Yeah, what is the recognition of Jeeves/Wooster among the millennials?


Replies

jemmywtoday at 5:14 AM

As a millennial, the TV show with Hugh Laurie and Stephen Fry was played when I was a kid, and I've rewatched it several times as an adult and read a few of the books. Our kids have watched the show with us too. I'm currently trying to learn the theme on the piano.

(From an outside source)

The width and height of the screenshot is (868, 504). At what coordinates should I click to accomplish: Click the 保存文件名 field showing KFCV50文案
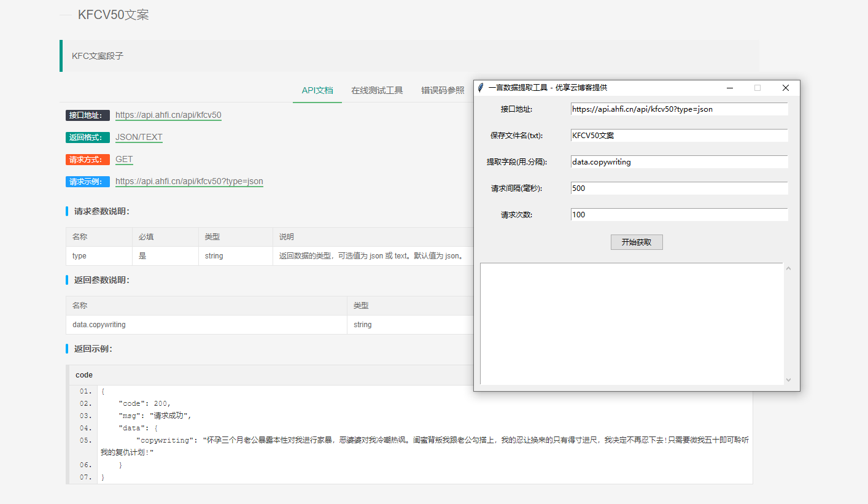point(678,135)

I'm sure it'll continue in some niche, much like Agatha Christie, where I've seen some recent youtube vids by younger people discovering how well they're written. I like it when they say "follows the old trope of ..." and then in the comments you get "doesn't follow it, invented it".

show 2 replies
recursivecaveattoday at 8:07 AM

I know what a Jeeves-style character is supposed to be like, but I couldn't tell you the origin, and I'd never heard of Wooster before just now.

dupedtoday at 5:08 AM

I was in 4th grade in 2003 when I learned search engines existed (and I have a possibly tainted memory of our Computer Arts teacher in grade school explaining web crawlers and PageRank to us). We had a Gateway PC at home and AOL, but we weren't allowed to use anything networked (I only played Civ III).

But we were essentially taught to use multiple search engines, but that was AskJeeves, Yahoo!, and Google. We liked AskJeeves because of the whimsy. Yahoo! felt too adult and Google felt too much like adults pretending to be kids.